Sunday, October 5, 2014

Blog Post 6: The relationship between Catullus and Lesbia

In the poem 2A, Catullus talks about the sparrow, which his lover Lesbia loved very much. He depicts the image of Lesbia playing with the sparrow beautifully using positive, warm words such as “precious darling of my sweetheart,” “held fast in her bosom,” and “she love to provoke.” In the second part of the poem, where Catullus talks about his point of view, we can see why he talks about this sparrow so much. He recognizes this sparrow not because it is just a cute little sparrow but because it’s a sparrow that may bring “just a smidgin of fun and games and comfort of the pain she’s feeling.” He wants her (or both himself and her) to be relieved from the “spirit’s black depression” as he says in the final lines of the poem: “…how I wish I could sport with you as she does, bring some relief to the spirit’s black depression!” The reason for the “pain she’s feeling” or the “black depression” may be that their relationship is an unhealthy relationship between a man and a married woman.

In the poem 3, Catullus describes the death of the sparrow in detail. He puts a decent effort to make the death of the sparrow into a poem, using fancy phrases such as “Now he’s traveling on that dark-shroud journey whence … non of the departed ever returns.” Again, why does he care so much about the death of a sparrow? It’s because this sparrow’s death makes his “sweetheart’s eyelids...sore and swollen red from all her weeping.” He shows a great deal of distress in this poem but it’s toward the sadness that Lesbia is going through, rather than the death of the sparrow. So this shows how much his emotions are affected by that of Lesbia and how much he loves her.

In the poem 8, Catullus talks to himself not to be foolish anymore with the relationship with Lesbia but be strong and “hang tough.” Apparently, Catullus loved Lesbia more than she loved him. He describes Lesbia as “that girl you loved as no one shall again be loved,” showing his passionate love toward her, but “things that [Catullus] wanted, …she didn’t quite turn down.” Catullus is the one who sacrifices to keep the relationship going as we can see where he says, “she’s said No, so you too, feeble wretch, say No.” He recognizes that trying to keep their relationship is a stupid and foolish thing and tries to remind himself to “keep [his] mind mad up, [and] hang tough,” after saying “goodbye” to his sweetheart.

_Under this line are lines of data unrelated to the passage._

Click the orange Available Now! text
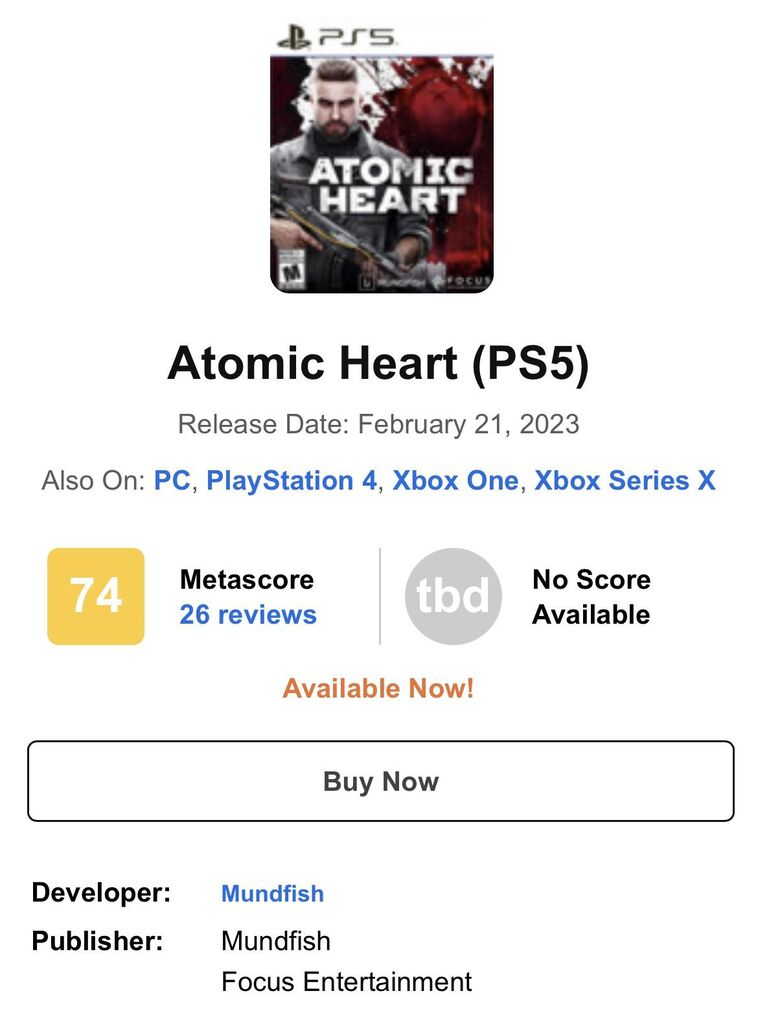This screenshot has width=758, height=1024. 378,689
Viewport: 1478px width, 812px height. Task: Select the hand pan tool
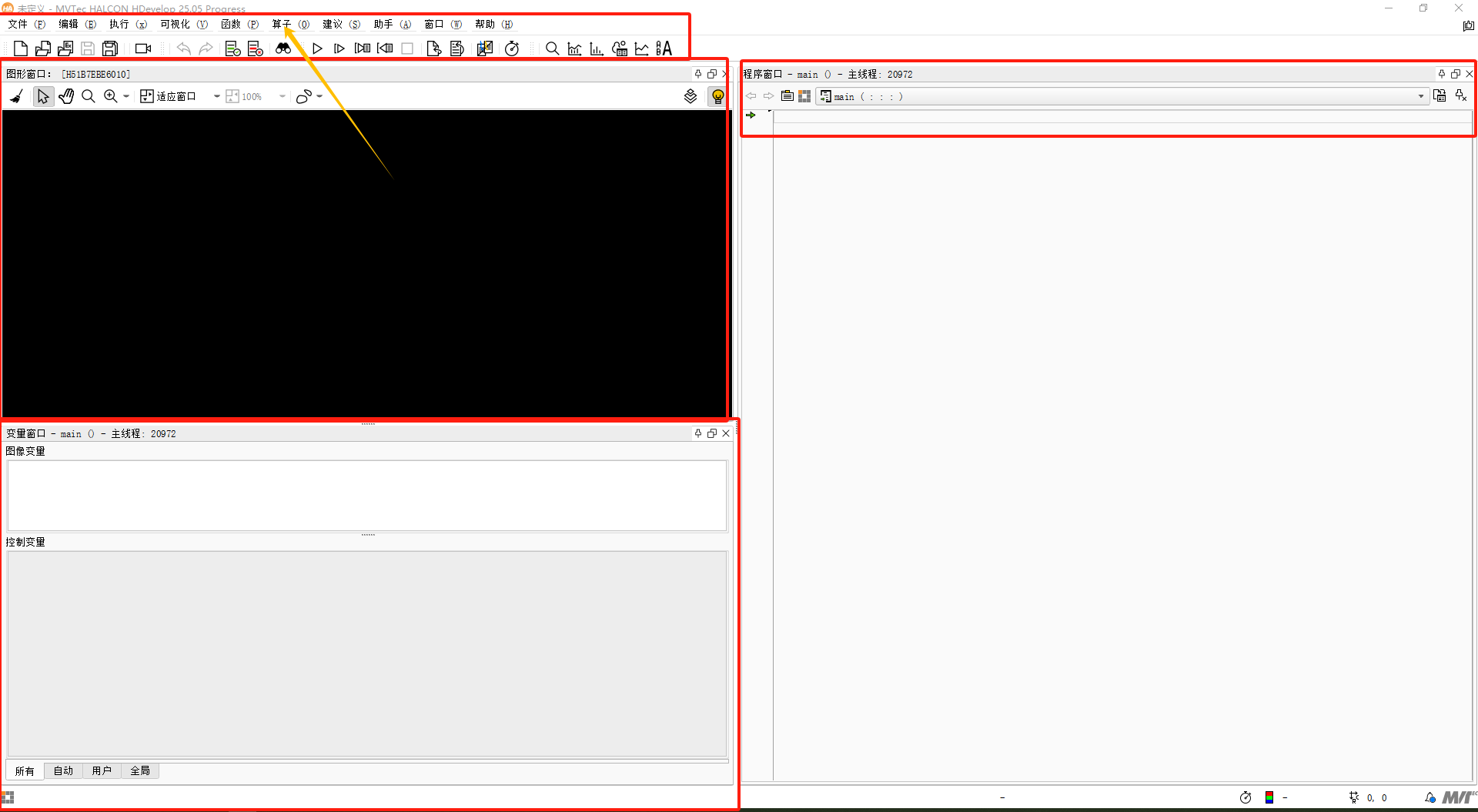pyautogui.click(x=66, y=96)
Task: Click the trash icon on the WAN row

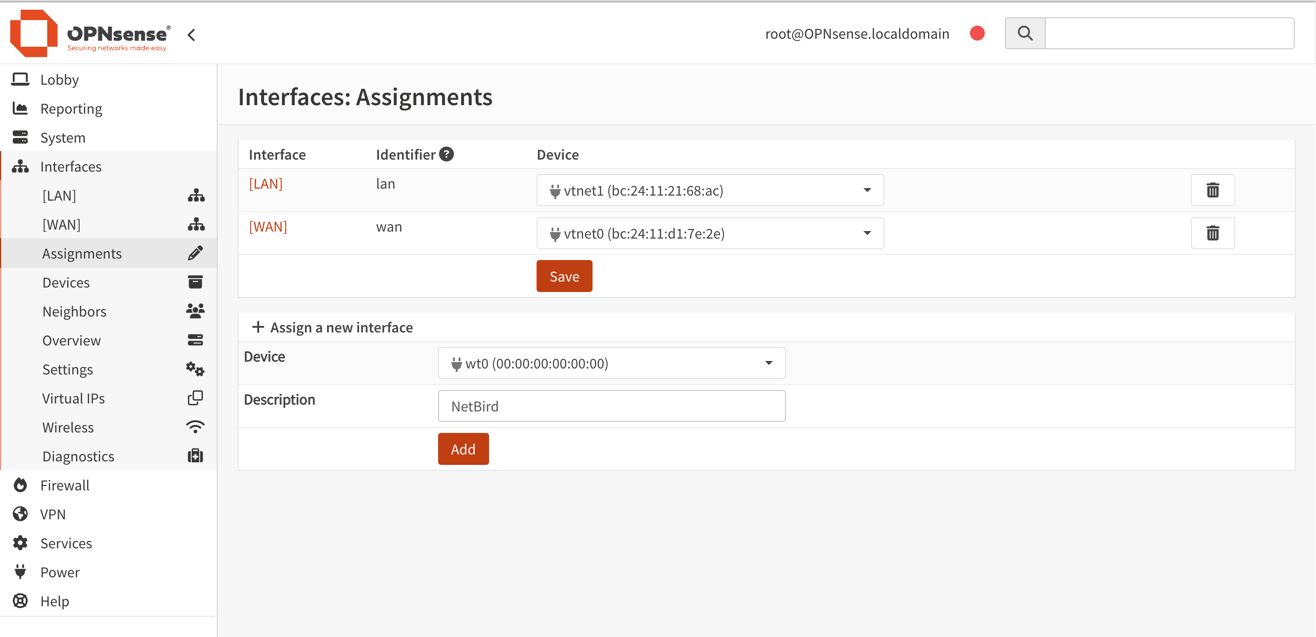Action: (1212, 233)
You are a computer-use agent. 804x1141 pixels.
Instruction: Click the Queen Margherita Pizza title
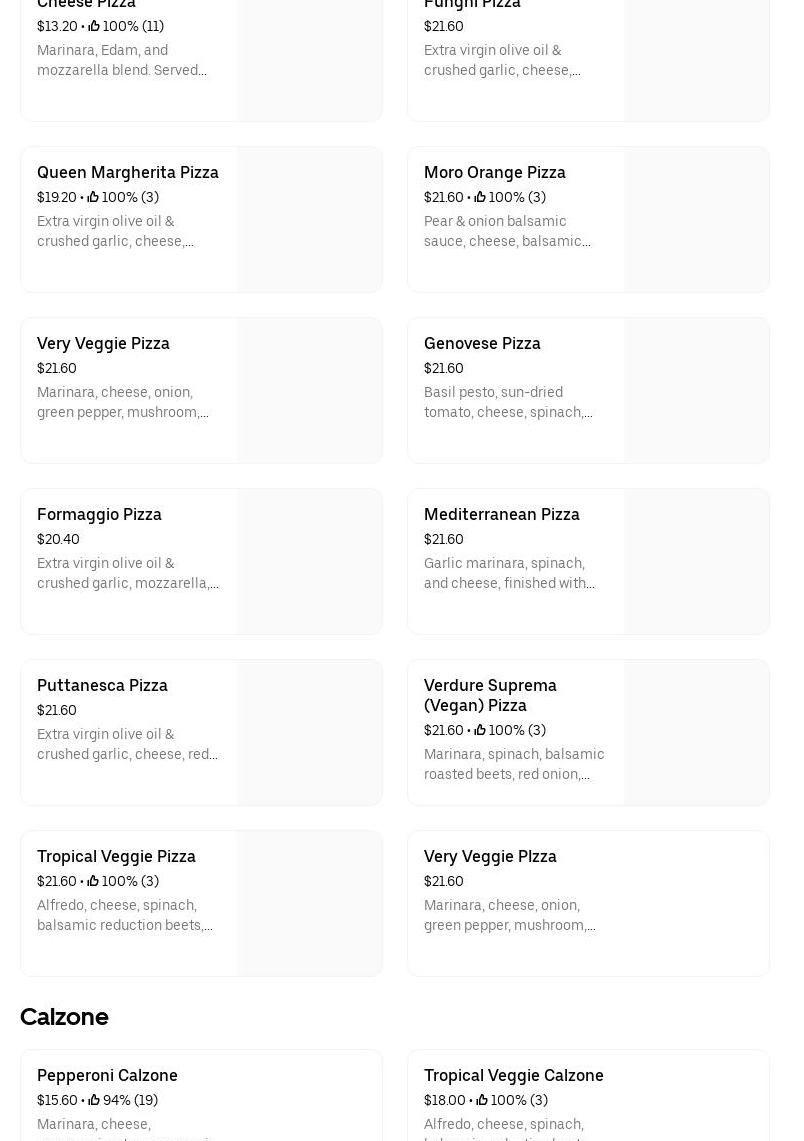(x=127, y=172)
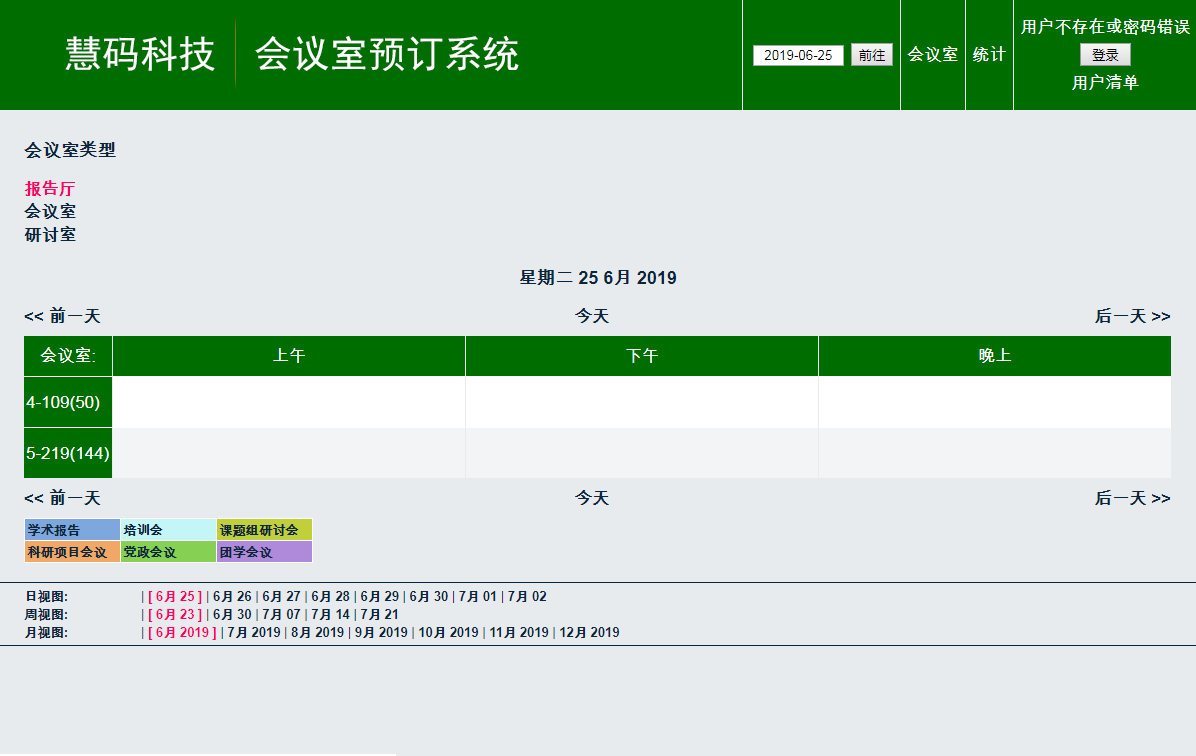Click the 登录 login button

(1104, 55)
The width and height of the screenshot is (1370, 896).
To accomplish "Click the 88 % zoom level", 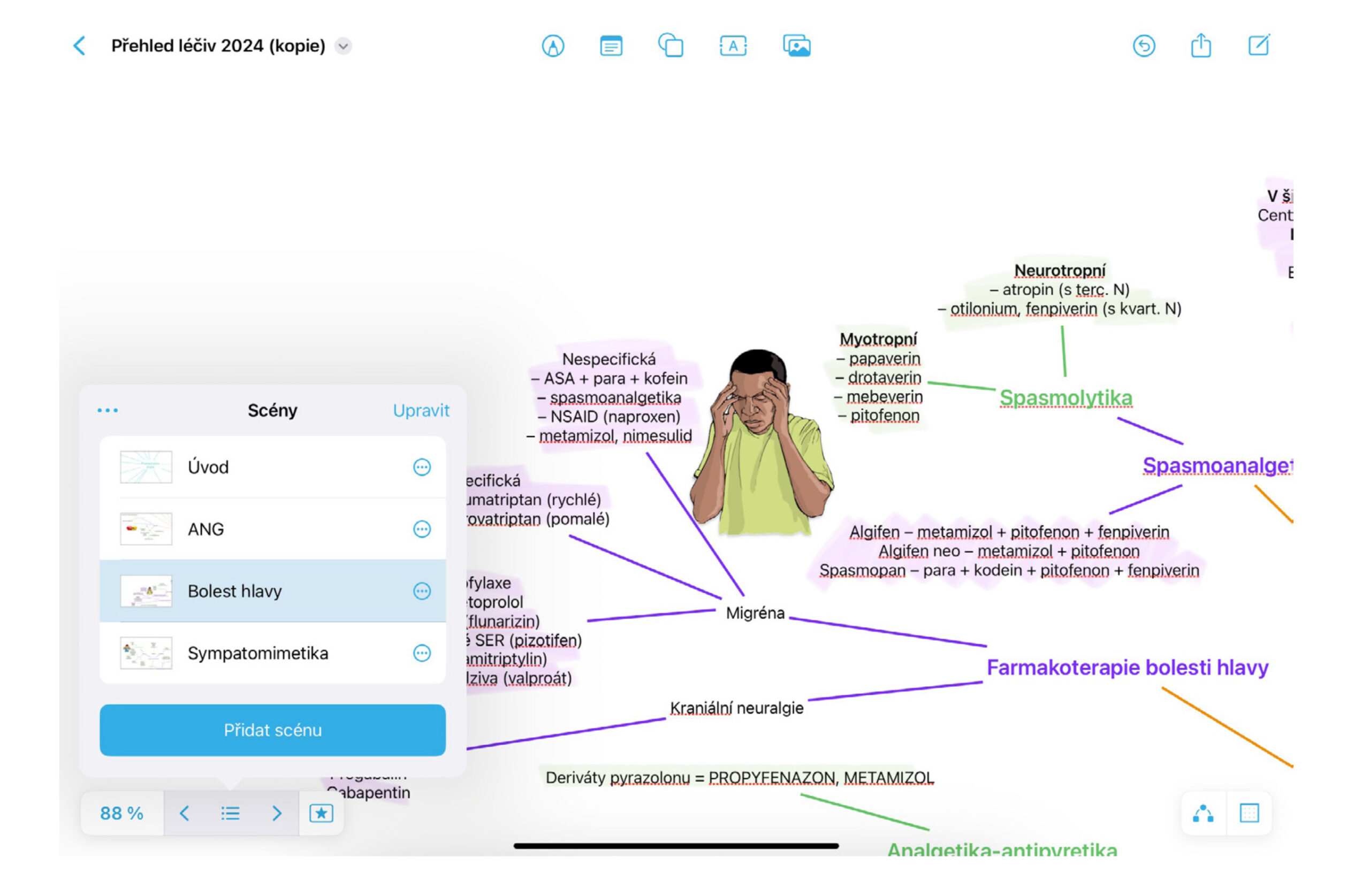I will click(121, 813).
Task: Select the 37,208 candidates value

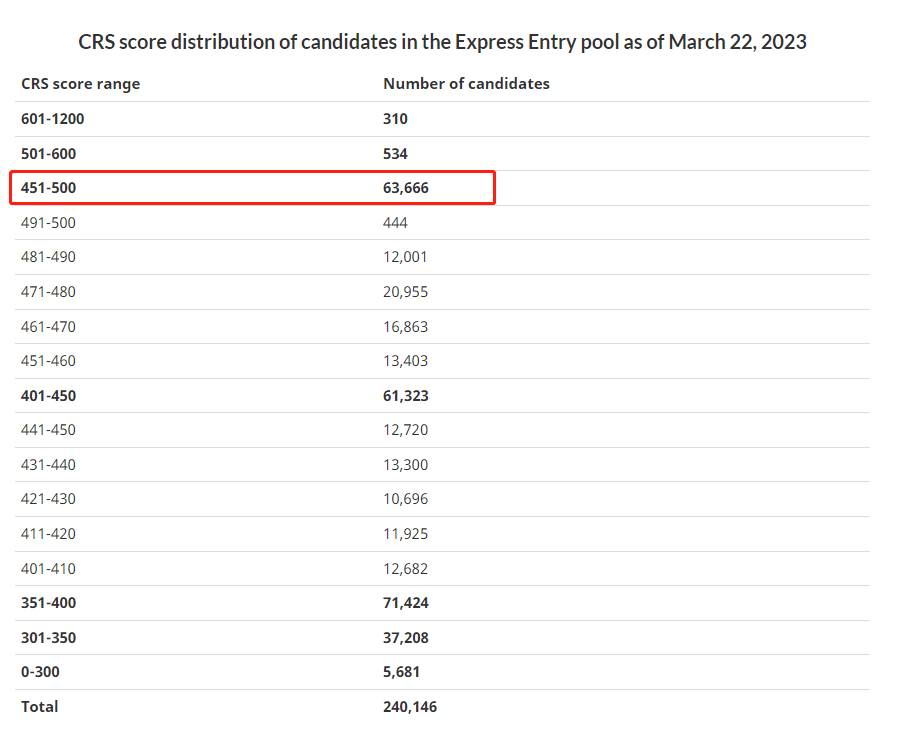Action: click(x=406, y=638)
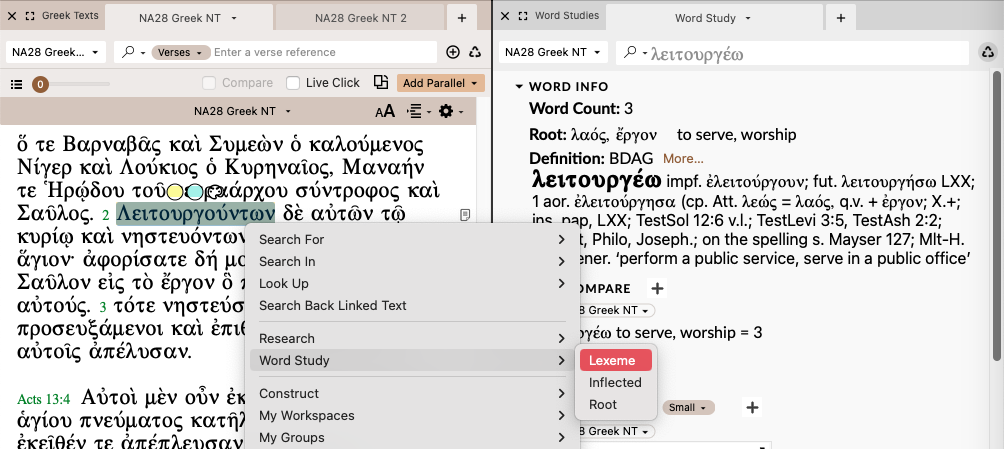The height and width of the screenshot is (449, 1004).
Task: Click the circled plus icon beside verse search
Action: coord(453,52)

He describes that for him, “every day the sun shore bright” when he was with her, implying that at least, he considers their memories as bright and beautiful thing to remember.

This reminiscence of their past is no longer found in the poem11, where Catullus leaves a short and blunt little message to Lesbia. Here, he seems to be much more bitter and firm in the way he criticizes Lesbia. He doesn’t care what she does in the future with three hundred men, “loving none truly.” Here, he focuses more on his own feeling rather than Lesbia’s feeling as we could see in the first few poems. He describes how his love was forgotten and destroyed by Lesbia’s “fault” where he says “my passion, which through her fault lies fallen like some flower at the field’s edge, after the passing ploughshare’s cut a path through it.” We can see that at this point, he got over with her, and he can clearly see how much he got hurt from the relationship with Lesbia.